Whatever it is, though, it’s not TVAI.
Good point about BIOS updates. Also reminds me to mention that I am running my GPU with Resizable BAR.
It is also, for anyone having problems in Windows, worth checking your system files by running:
and if you have problems reported, run:
dism /online /cleanup-image /restorehealth
The first scans your system files for integrity issues and the second fixes any problems.
I have a Thermaltake 1200W ToughPower. Everything in this machine is top-shelf. I built it myself about a year ago. Samsung Pro M.2 SSDs.
Last night it crashed Windows a bunch of times. I tried every BIOS setting and Topaz setting, including low power.
I normally export to Pro Res LT (.mov) as that is best for editing videos on my 2019 Mac Pro with Adobe Premiere 2023.
Just for the heck of it I tried to export as H.265 Main NVIDIA (.mov) but it crashed again.
Because I won’t give up… I tried H.265 Main NVIDIA (.mp4) and guess what - it worked!

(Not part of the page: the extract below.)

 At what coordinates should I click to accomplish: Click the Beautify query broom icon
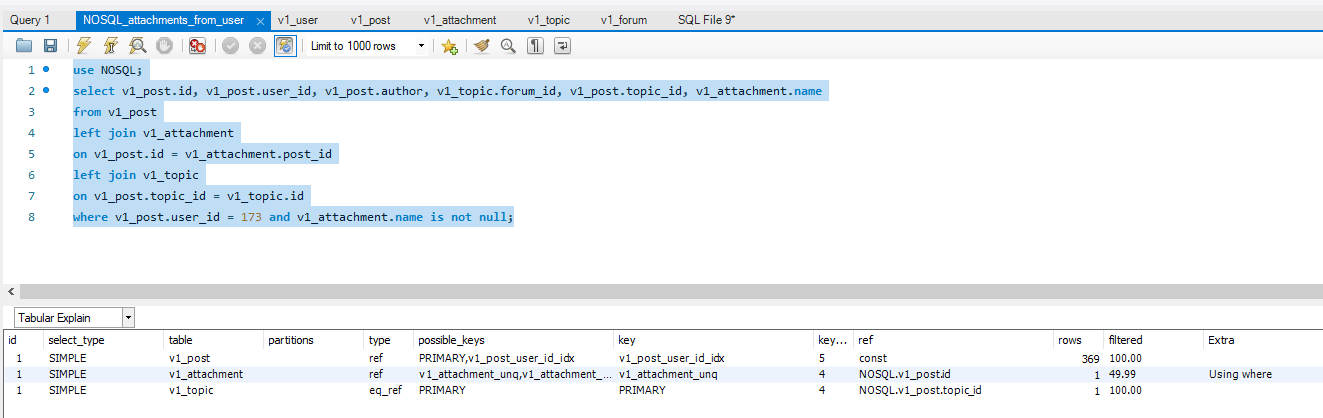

So this leads me to believe the problem may be creating .mov files in Windows? I know Windows cannot play mov files so maybe this is related - although 3.0.12 created them fine.
I also noticed when exporting to .mp4 my processor temp ran about 20℃ cooler… Pro Res LT really cooks it. Still got same 6.3fps with mp4 as ProRes but better temps.
Unfortunately the resulting .mp4 file does not play in Quicktime on the Mac. I does work in Premiere so I guess thats not an issue.